By the by, if you run into that windbag Paul in Hades, be sure to let him know I'm a real fan of his work: every time I read him, he really blows me away.  Who could worship truth and beauty too naively with him around, not to mention the fresh-faced acolytes who persist in following him over the cliff and into the sea like so many Gadarene swine?  He is truly a holy fool, a man after my own heart, and I cannot ever repay him for all the important things he has taught me about the divine folly we both loved--he with tragic passion that led to death by execution, if we can believe any of the legends, and I with a school-boy passion that led to a bad case of mental indigestion, cured at long last by laughter.  Thank him for helping me see that I don't have to kill myself to be a martyr: witnessing myself as a fucking idiot is so much more satisfying and entertaining that witnessing myself as a dying idiot.  But you already knew that, right, Mr. Know-It-All?  Was that the further light and knowledge you promised Joseph?  Was that what he missed when he abandoned his booty call in Nauvoo to pursue that ridiculous dream of being crowned King of the World?  Poor guy.  He could have been Brigham Young, if only he had realized that being anointed in a nice little ceremony isn't the same thing as having people bend over backwards to do whatever silly nonsense you tell them to (like give you every scrap they own and then sleep with you to sweeten the deal).  I am so grateful for his blindness that has given me my sight.  Thanks be to fools, and to Thee, the great Fool of Fools, before whose egregious example all our petty human folly looks so small and even (dare I say it, Lord?) sane!

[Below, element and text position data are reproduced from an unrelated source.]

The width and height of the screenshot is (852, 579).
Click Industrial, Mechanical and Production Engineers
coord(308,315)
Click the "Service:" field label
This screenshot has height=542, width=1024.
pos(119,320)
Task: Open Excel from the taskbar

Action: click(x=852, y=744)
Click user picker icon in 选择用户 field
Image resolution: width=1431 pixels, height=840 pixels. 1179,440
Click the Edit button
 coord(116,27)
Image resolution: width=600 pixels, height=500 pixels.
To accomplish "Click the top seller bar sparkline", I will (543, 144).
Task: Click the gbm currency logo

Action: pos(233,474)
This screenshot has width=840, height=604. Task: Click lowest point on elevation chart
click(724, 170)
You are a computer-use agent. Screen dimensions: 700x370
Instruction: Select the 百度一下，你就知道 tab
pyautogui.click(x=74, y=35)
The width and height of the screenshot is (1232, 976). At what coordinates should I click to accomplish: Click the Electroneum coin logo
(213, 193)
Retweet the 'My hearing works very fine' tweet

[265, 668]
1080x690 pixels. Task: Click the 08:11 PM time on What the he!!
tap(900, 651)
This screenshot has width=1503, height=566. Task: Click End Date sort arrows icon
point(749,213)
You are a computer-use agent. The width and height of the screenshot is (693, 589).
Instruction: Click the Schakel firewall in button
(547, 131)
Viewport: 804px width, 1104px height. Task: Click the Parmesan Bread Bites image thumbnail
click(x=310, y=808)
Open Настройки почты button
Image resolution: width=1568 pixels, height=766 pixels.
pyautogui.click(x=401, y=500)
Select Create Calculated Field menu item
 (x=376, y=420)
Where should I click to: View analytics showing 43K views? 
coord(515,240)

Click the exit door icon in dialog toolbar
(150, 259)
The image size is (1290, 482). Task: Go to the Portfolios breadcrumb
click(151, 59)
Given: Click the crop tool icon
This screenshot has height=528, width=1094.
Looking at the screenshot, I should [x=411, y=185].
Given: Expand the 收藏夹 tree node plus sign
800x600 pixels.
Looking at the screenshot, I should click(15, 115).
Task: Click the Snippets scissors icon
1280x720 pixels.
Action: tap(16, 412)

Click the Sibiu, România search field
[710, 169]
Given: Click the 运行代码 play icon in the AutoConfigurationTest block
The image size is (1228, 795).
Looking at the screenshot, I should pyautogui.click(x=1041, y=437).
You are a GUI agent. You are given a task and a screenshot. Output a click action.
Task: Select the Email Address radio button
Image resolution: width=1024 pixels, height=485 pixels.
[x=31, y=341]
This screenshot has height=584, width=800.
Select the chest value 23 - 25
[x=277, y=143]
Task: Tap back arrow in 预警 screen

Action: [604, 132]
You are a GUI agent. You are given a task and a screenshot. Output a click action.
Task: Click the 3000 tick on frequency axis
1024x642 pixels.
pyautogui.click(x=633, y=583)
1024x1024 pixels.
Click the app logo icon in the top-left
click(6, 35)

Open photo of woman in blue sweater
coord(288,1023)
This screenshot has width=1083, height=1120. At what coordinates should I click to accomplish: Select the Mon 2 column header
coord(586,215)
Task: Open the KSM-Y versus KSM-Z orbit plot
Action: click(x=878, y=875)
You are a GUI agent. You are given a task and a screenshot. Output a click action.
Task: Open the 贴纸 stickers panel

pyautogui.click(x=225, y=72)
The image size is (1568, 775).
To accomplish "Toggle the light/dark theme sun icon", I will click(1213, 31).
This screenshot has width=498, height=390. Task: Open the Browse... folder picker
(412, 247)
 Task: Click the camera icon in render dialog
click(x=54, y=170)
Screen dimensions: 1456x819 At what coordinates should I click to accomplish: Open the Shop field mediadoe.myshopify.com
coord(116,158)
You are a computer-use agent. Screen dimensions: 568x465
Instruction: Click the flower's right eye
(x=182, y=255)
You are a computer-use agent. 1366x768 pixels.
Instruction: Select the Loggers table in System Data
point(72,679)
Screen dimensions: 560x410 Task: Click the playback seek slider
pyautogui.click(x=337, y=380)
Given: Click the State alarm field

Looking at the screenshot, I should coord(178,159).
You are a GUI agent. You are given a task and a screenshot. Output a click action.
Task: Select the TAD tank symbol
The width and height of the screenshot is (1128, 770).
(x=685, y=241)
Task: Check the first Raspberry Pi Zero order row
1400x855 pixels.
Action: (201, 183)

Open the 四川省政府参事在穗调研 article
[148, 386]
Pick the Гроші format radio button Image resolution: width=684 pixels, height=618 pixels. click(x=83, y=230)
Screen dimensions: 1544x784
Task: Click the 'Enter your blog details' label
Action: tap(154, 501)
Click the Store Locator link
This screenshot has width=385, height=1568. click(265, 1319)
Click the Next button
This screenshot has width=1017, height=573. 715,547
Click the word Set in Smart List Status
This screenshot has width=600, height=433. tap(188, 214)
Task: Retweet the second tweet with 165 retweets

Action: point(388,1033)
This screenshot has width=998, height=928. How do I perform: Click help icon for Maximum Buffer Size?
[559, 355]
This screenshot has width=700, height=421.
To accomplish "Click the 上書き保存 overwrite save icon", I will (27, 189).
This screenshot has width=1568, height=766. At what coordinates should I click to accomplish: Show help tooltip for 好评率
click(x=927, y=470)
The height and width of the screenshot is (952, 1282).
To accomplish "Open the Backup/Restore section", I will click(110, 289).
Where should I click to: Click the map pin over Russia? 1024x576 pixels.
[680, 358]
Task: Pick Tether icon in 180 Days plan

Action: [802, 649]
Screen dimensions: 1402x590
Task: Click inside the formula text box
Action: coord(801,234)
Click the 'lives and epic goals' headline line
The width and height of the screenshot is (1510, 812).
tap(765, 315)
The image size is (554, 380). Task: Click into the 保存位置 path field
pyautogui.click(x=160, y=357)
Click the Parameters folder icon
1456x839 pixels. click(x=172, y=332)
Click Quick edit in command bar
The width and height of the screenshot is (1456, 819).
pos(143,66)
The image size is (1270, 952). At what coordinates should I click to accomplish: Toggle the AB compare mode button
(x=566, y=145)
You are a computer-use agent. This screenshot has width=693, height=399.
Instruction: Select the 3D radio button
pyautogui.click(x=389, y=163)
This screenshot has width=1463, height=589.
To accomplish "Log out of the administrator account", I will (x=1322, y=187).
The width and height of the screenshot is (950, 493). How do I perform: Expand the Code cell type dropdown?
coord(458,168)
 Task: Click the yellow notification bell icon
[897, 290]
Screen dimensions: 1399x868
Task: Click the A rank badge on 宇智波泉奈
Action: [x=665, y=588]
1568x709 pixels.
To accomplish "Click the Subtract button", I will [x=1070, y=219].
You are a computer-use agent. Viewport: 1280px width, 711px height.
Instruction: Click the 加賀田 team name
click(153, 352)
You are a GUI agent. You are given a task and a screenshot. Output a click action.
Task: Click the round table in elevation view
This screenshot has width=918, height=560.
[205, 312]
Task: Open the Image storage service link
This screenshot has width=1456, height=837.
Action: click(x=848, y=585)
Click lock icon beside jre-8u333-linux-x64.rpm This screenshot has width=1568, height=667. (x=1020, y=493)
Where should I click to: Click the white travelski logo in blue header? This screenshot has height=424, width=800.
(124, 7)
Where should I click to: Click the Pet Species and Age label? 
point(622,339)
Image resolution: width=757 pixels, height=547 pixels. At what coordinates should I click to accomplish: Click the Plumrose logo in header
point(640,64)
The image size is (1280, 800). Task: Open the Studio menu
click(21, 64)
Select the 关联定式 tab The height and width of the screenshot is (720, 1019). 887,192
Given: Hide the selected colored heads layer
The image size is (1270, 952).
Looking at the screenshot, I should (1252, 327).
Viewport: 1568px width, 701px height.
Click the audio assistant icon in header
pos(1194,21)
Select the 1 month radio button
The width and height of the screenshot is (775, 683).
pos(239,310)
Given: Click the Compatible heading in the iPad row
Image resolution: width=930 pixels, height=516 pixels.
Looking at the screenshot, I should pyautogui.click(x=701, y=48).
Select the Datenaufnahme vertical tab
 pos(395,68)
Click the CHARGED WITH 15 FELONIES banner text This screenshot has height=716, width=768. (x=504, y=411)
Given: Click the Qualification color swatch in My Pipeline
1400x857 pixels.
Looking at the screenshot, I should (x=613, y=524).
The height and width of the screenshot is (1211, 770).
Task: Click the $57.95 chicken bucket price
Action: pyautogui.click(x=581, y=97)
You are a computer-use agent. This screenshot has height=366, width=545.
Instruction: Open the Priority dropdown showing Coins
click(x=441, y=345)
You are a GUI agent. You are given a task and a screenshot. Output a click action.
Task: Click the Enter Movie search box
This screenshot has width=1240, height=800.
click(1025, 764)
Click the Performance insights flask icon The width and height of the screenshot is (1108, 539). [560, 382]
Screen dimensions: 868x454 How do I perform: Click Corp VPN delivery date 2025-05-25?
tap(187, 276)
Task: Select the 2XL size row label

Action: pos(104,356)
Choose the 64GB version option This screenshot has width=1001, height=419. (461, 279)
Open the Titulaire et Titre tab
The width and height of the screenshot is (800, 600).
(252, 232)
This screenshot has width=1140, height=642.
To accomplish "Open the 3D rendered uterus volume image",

Here the lion left me, and I sat astonished and unable to think straight for an embarrassingly long time.  The Muse cometh, and cometh again and again, and when she has thoroughly ridden the poet--ridden him into the ground, in this case--she putteth her clothes back on and goeth away.  When this happens to you, don't be like me and keep writing.  Put the pen down, tell the still, small voice in your head to shut up, and go home to think about something else (something important, like what you are having for dinner).  Thus do the words of the holy fool come to an end (for now, anyway).   


  1. I've been enjoying several of your posts this evening Hermes. As I flip the switch off for now - it's getting late - I'm laughing with the lion. Thanks.